## REQUIRED ACTION
Every entry below must be reproduced exactly.

--- TASK MATERIAL Enclosed Below ---

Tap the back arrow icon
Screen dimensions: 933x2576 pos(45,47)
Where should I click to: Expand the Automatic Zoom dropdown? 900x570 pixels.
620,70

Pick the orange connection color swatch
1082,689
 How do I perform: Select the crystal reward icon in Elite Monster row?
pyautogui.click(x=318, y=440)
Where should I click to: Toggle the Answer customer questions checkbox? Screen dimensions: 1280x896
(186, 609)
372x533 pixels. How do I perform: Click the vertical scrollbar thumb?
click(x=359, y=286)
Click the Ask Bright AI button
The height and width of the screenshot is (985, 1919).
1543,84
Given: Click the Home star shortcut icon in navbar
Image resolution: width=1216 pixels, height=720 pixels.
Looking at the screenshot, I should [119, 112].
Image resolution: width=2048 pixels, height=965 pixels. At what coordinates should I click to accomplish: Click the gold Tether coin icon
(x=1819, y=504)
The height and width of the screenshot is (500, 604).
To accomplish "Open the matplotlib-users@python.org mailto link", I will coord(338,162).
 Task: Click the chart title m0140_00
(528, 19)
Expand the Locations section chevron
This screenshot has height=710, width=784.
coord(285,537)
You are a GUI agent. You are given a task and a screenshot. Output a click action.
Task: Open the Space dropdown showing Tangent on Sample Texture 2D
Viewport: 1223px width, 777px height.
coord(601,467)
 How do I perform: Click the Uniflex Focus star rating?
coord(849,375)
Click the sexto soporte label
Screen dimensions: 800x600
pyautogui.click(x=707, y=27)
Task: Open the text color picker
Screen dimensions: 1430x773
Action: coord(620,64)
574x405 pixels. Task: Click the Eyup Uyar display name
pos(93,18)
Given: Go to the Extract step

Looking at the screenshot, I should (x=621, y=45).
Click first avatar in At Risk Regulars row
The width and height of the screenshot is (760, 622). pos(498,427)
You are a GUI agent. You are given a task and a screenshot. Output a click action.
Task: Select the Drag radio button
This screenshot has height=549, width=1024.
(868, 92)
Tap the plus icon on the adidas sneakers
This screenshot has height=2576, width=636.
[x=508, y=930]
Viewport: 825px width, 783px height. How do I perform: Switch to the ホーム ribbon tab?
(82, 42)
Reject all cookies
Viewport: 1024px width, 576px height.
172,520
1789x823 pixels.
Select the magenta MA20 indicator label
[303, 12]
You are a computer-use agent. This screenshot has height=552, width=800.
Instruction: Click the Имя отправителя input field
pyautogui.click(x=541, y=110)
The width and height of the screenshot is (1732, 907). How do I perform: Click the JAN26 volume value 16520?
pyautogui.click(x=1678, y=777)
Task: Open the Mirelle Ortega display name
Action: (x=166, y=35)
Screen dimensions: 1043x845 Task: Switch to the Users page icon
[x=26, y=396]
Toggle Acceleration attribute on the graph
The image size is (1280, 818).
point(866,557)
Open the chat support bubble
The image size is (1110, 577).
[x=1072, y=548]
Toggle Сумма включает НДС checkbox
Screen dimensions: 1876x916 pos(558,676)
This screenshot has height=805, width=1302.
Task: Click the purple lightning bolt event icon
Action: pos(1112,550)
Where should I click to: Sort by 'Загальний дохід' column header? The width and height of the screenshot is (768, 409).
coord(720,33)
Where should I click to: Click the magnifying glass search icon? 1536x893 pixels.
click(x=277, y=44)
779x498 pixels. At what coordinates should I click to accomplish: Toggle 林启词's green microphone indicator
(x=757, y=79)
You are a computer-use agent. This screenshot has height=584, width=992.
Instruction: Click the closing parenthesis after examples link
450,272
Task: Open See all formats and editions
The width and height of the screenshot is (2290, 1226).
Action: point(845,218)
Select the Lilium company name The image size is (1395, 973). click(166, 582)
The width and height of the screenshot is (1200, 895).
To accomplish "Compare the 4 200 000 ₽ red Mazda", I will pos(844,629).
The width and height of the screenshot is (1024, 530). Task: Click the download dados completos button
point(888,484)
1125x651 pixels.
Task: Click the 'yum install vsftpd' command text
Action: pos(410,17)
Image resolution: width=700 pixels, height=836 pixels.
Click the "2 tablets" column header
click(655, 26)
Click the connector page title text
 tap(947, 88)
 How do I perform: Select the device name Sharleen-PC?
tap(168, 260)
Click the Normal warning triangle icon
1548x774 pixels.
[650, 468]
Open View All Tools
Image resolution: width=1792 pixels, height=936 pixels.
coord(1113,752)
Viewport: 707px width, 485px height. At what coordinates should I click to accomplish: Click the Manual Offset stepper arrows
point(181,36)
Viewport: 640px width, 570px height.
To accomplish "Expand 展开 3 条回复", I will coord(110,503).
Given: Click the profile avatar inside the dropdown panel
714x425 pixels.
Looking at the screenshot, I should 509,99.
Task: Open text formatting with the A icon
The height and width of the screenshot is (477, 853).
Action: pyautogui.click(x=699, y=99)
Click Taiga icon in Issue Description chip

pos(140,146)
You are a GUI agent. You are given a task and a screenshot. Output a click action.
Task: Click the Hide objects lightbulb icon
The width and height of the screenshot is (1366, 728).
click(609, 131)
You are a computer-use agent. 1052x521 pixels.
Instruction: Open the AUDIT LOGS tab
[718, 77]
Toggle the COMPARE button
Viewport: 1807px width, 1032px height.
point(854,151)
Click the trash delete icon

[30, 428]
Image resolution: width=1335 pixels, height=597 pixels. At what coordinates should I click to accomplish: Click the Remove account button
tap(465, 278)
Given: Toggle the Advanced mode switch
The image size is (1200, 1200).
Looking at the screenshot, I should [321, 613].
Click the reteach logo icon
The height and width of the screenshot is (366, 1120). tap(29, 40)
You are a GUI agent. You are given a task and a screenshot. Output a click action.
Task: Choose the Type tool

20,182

--- End of Enclosed TASK MATERIAL ---

## SOLUTION FOR THIS PROBLEM
Tap the back arrow icon
Screen dimensions: 933x2576 pos(45,47)
Where should I click to: Expand the Automatic Zoom dropdown? 900x570 pixels.
620,70

Pick the orange connection color swatch
1082,689
 How do I perform: Select the crystal reward icon in Elite Monster row?
pyautogui.click(x=318, y=440)
Where should I click to: Toggle the Answer customer questions checkbox? Screen dimensions: 1280x896
(186, 609)
372x533 pixels. How do I perform: Click the vertical scrollbar thumb?
click(x=359, y=286)
Click the Ask Bright AI button
The height and width of the screenshot is (985, 1919).
1543,84
Given: Click the Home star shortcut icon in navbar
Image resolution: width=1216 pixels, height=720 pixels.
Looking at the screenshot, I should [119, 112].
Image resolution: width=2048 pixels, height=965 pixels. At what coordinates should I click to accomplish: Click the gold Tether coin icon
(x=1819, y=504)
The height and width of the screenshot is (500, 604).
To accomplish "Open the matplotlib-users@python.org mailto link", I will coord(338,162).
 Task: Click the chart title m0140_00
(528, 19)
Expand the Locations section chevron
This screenshot has height=710, width=784.
coord(285,537)
You are a GUI agent. You are given a task and a screenshot. Output a click action.
Task: Open the Space dropdown showing Tangent on Sample Texture 2D
Viewport: 1223px width, 777px height.
coord(601,467)
 How do I perform: Click the Uniflex Focus star rating?
coord(849,375)
Click the sexto soporte label
Screen dimensions: 800x600
pyautogui.click(x=707, y=27)
Task: Open the text color picker
Screen dimensions: 1430x773
Action: coord(620,64)
574x405 pixels. Task: Click the Eyup Uyar display name
pos(93,18)
Given: Go to the Extract step

Looking at the screenshot, I should (x=621, y=45).
Click first avatar in At Risk Regulars row
The width and height of the screenshot is (760, 622). pos(498,427)
You are a GUI agent. You are given a task and a screenshot. Output a click action.
Task: Select the Drag radio button
This screenshot has height=549, width=1024.
(868, 92)
Tap the plus icon on the adidas sneakers
This screenshot has height=2576, width=636.
[x=508, y=930]
Viewport: 825px width, 783px height. How do I perform: Switch to the ホーム ribbon tab?
(82, 42)
Reject all cookies
Viewport: 1024px width, 576px height.
172,520
1789x823 pixels.
Select the magenta MA20 indicator label
[303, 12]
You are a computer-use agent. This screenshot has height=552, width=800.
Instruction: Click the Имя отправителя input field
pyautogui.click(x=541, y=110)
The width and height of the screenshot is (1732, 907). How do I perform: Click the JAN26 volume value 16520?
pyautogui.click(x=1678, y=777)
Task: Open the Mirelle Ortega display name
Action: (x=166, y=35)
Screen dimensions: 1043x845 Task: Switch to the Users page icon
[x=26, y=396]
Toggle Acceleration attribute on the graph
The image size is (1280, 818).
point(866,557)
Open the chat support bubble
The image size is (1110, 577).
[x=1072, y=548]
Toggle Сумма включает НДС checkbox
Screen dimensions: 1876x916 pos(558,676)
This screenshot has height=805, width=1302.
Task: Click the purple lightning bolt event icon
Action: pos(1112,550)
Where should I click to: Sort by 'Загальний дохід' column header? The width and height of the screenshot is (768, 409).
coord(720,33)
Where should I click to: Click the magnifying glass search icon? 1536x893 pixels.
click(x=277, y=44)
779x498 pixels. At what coordinates should I click to accomplish: Toggle 林启词's green microphone indicator
(x=757, y=79)
You are a computer-use agent. This screenshot has height=584, width=992.
Instruction: Click the closing parenthesis after examples link
450,272
Task: Open See all formats and editions
The width and height of the screenshot is (2290, 1226).
Action: point(845,218)
Select the Lilium company name The image size is (1395, 973). click(166, 582)
The width and height of the screenshot is (1200, 895).
To accomplish "Compare the 4 200 000 ₽ red Mazda", I will pos(844,629).
The width and height of the screenshot is (1024, 530). Task: Click the download dados completos button
point(888,484)
1125x651 pixels.
Task: Click the 'yum install vsftpd' command text
Action: pos(410,17)
Image resolution: width=700 pixels, height=836 pixels.
Click the "2 tablets" column header
click(655, 26)
Click the connector page title text
 tap(947, 88)
 How do I perform: Select the device name Sharleen-PC?
tap(168, 260)
Click the Normal warning triangle icon
1548x774 pixels.
[650, 468]
Open View All Tools
Image resolution: width=1792 pixels, height=936 pixels.
coord(1113,752)
Viewport: 707px width, 485px height. At what coordinates should I click to accomplish: Click the Manual Offset stepper arrows
point(181,36)
Viewport: 640px width, 570px height.
To accomplish "Expand 展开 3 条回复", I will coord(110,503).
Given: Click the profile avatar inside the dropdown panel
714x425 pixels.
Looking at the screenshot, I should 509,99.
Task: Open text formatting with the A icon
The height and width of the screenshot is (477, 853).
Action: pyautogui.click(x=699, y=99)
Click Taiga icon in Issue Description chip

pos(140,146)
You are a GUI agent. You are given a task and a screenshot. Output a click action.
Task: Click the Hide objects lightbulb icon
The width and height of the screenshot is (1366, 728).
click(609, 131)
You are a computer-use agent. 1052x521 pixels.
Instruction: Open the AUDIT LOGS tab
[718, 77]
Toggle the COMPARE button
Viewport: 1807px width, 1032px height.
point(854,151)
Click the trash delete icon

[30, 428]
Image resolution: width=1335 pixels, height=597 pixels. At what coordinates should I click to accomplish: Click the Remove account button
tap(465, 278)
Given: Toggle the Advanced mode switch
The image size is (1200, 1200).
Looking at the screenshot, I should [321, 613].
Click the reteach logo icon
The height and width of the screenshot is (366, 1120). tap(29, 40)
You are a GUI agent. You are given a task and a screenshot. Output a click action.
Task: Choose the Type tool

20,182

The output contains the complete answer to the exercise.